Trattandosi, dunque, di un obbligo ineludibile da parte del creditore, è sistemicamente logico che spetta a quest’ultimo dimostrare di averlo adempiuto, ovvero dimostrare che il fideiussore, adeguatamente informato dell’oggettivo peggioramento delle condizioni patrimoniali del soggetto il cui debito il fideiussore garantisce, ha rilasciato la speciale apposita autorizzazione di cui all’articolo 1956 c.c.».
Ai sensi della norma citata, infatti, il fideiussore per un’obbligazione futura è liberato se il creditore, senza speciale autorizzazione del fideiussore medesimo, abbia fatto credito al terzo, pur conoscendo che le condizioni patrimoniali di questo erano divenute tali da rendere notevolmente più difficile il soddisfacimento del credito.
Nel caso in esame, il fideiussore ricorreva contro la sentenza della Corte d’Appello di Milano con cui era stato rigettato il gravame avverso la sentenza di primo grado che aveva, a sua volta, rigettato l’opposizione a decreto ingiuntivo promossa dal fideiussore, ritenendo non provata la mancata autorizzazione di cui all’art. 1956 c.c.

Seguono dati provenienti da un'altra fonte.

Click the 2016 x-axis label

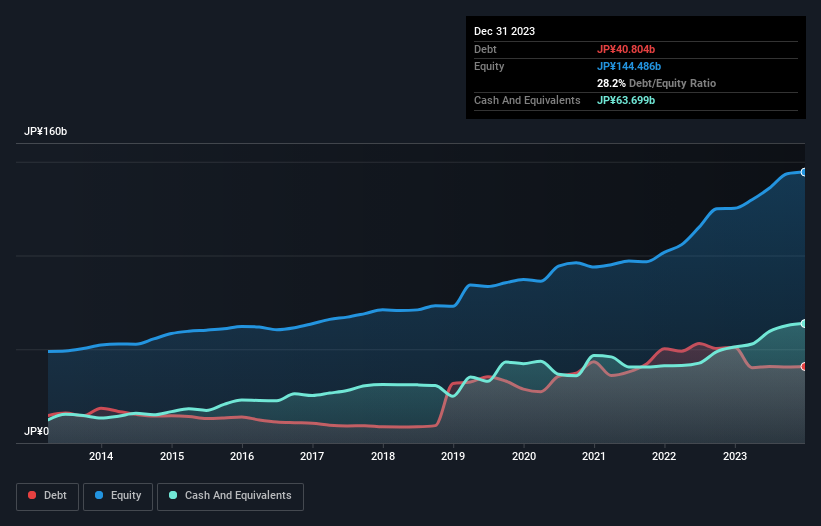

Con l’ordinanza in commento la Suprema Corte ha accolto il ricorso, censurando la sentenza di merito nella parte in cui ha ritenuto che una disposizione negoziale potesse esonerare il creditore dai doveri previsti dall’art. 1956 c.c. e dal conseguente onere di dimostrare in giudizio di aver adempiuto i medesimi.